L’avvento di internet e dell’era digitale hanno portato notevoli cambiamenti nella vita quotidiana, modificando soprattutto le abitudini dei giovani, target privilegiato per l’utilizzo delle nuove tecnologie. I Nativi digitali è un’espressione che sta ad indicare chi è cresciuto con le tecnologie digitali. In misura sempre maggiore infatti i giovani/gli adolescenti utilizzano internet come strumento di interazione sociale per condividere esperienze, scambiarsi foto, video, messaggi, per organizzare il tempo libero tra comunità di amici.
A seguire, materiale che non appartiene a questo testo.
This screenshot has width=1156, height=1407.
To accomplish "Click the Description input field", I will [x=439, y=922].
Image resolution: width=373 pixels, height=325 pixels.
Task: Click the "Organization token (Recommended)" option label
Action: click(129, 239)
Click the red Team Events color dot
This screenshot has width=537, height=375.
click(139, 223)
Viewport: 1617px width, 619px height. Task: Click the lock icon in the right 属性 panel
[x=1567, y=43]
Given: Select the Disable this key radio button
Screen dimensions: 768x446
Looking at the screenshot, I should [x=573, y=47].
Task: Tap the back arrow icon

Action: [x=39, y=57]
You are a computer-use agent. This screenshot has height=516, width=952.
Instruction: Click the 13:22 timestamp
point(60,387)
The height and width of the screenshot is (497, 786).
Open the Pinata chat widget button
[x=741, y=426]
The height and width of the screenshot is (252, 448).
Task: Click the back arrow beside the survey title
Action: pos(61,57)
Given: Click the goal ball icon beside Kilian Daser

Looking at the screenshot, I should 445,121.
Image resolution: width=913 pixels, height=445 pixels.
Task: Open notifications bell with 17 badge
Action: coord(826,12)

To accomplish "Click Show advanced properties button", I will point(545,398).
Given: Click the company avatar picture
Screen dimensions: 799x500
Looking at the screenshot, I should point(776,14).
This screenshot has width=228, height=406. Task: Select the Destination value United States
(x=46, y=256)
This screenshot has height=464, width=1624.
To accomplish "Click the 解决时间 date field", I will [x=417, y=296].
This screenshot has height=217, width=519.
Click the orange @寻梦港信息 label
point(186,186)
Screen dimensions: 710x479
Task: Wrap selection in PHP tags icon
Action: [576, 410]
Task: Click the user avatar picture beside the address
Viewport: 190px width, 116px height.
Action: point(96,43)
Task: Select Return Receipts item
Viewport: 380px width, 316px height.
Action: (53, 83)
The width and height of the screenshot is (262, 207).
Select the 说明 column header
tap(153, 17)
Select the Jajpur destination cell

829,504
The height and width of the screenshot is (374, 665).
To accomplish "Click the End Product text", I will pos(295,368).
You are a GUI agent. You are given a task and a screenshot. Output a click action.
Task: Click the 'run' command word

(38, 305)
Internet e i social network sostituiscono il vecchio “muretto”, rappresentando un punto d’incontro non più fisico ma virtuale.

Si parla spesso di “screenager” – ossia di adolescenti multischermo e multicanale, proprio per indicare come il focus di consumo si sia allargato al video e alla multimedialità – e di adolescenti ipertecnologici, Generazione “i” (iPhone, iPod, iBook, iPad), “ragazzi fluidi che vivono di tecnologia”.

Il multitasking è il principale fenomeno che accomuna i teenager: mandare sms, guardare la televisione e chattare su Facebook; ossia utilizzare diversi media tutti nello stesso tempo.

Sempre più giovani utilizzano internet per condividere esperienze, scambiarsi foto, video, messaggi, per gioco, per studio, per trascorrere il proprio tempo libero. È un “mettersi in vetrina on line” per raccontarsi e raccontare attraverso immagini e parole. Gli adolescenti hanno una forte esigenza di socializzazione e di condivisione e hanno trovato nei social network una risposta concreta.

Di social network ne esistono centinaia diversi per obiettivi, tipologia di utenti e area di diffusione. Facebook è oggi il social network più popolare, letteralmente il “libro delle facce”. È oggi la più grande comunità online, con una crescita esponenziale che coinvolge milioni di utenti: l’Italia è tra le prime undici nazioni al mondo per iscritti a Facebook (21 ml di utenti con una media di 150 amici per utente, 800 milioni sono invece gli utenti Facebook al mondo – dati Corriere della Sera Ottobre 2011 e Wikipedia).

La percentuale di adolescenti che possiede un profilo Facebook è in crescita e si stima che in Italia sia dell’80%. La semplicità d’uso in primis, la possibilità di trovare amici (fare nuove conoscenze e ritrovare amici perduti) e “sbirciare” nelle vite altrui, stando comodamente seduti nella propria cameretta da soli o in compagnia, sono le principali caratteristiche della popolarità di Facebook.

Gli altri social network più “cliccati” dai teens sono:

• Twitter : il suo nome deriva da tweet, ossia cinguettare, perché sul proprio profilo (status) si può scrivere solo una frase per un massimo di centoquaranta. Twitter è il più popolare servizio di microblogging, il che significa pubblicare brevi contenuti in rete.

• My Space è invece il più creativo dei network, perché permette la personalizzazione e la condivisione di tessere del proprio mondo (file, foto): è un punto d’incontro di bands emergenti.

• Habbo Hotel, dedicato agli utenti giovanissimi, è una chat ambientata in un hotel virtuale dove i teens possono creare il proprio alter ego.

La rete rappresenta una continua risorsa di nuovi stimoli che assottiglia sempre più il confine tra reale e virtuale.

Come i teenagers amano trascorrere il loro tempo libero

Da questo grafico si evince che il 57% degli adolescenti dichiara di trascorrere il tempo libero con amici e famiglia (amicizia e famiglia sono ai primi posti nella classifica dei valori dei teens); nonostante ciò si segnala però una forte propensione individualistica a raccontarsi, spesso su internet, nel tentativo di mantenere, anche se soli nella propria stanza, il contatto con il mondo esterno (50%).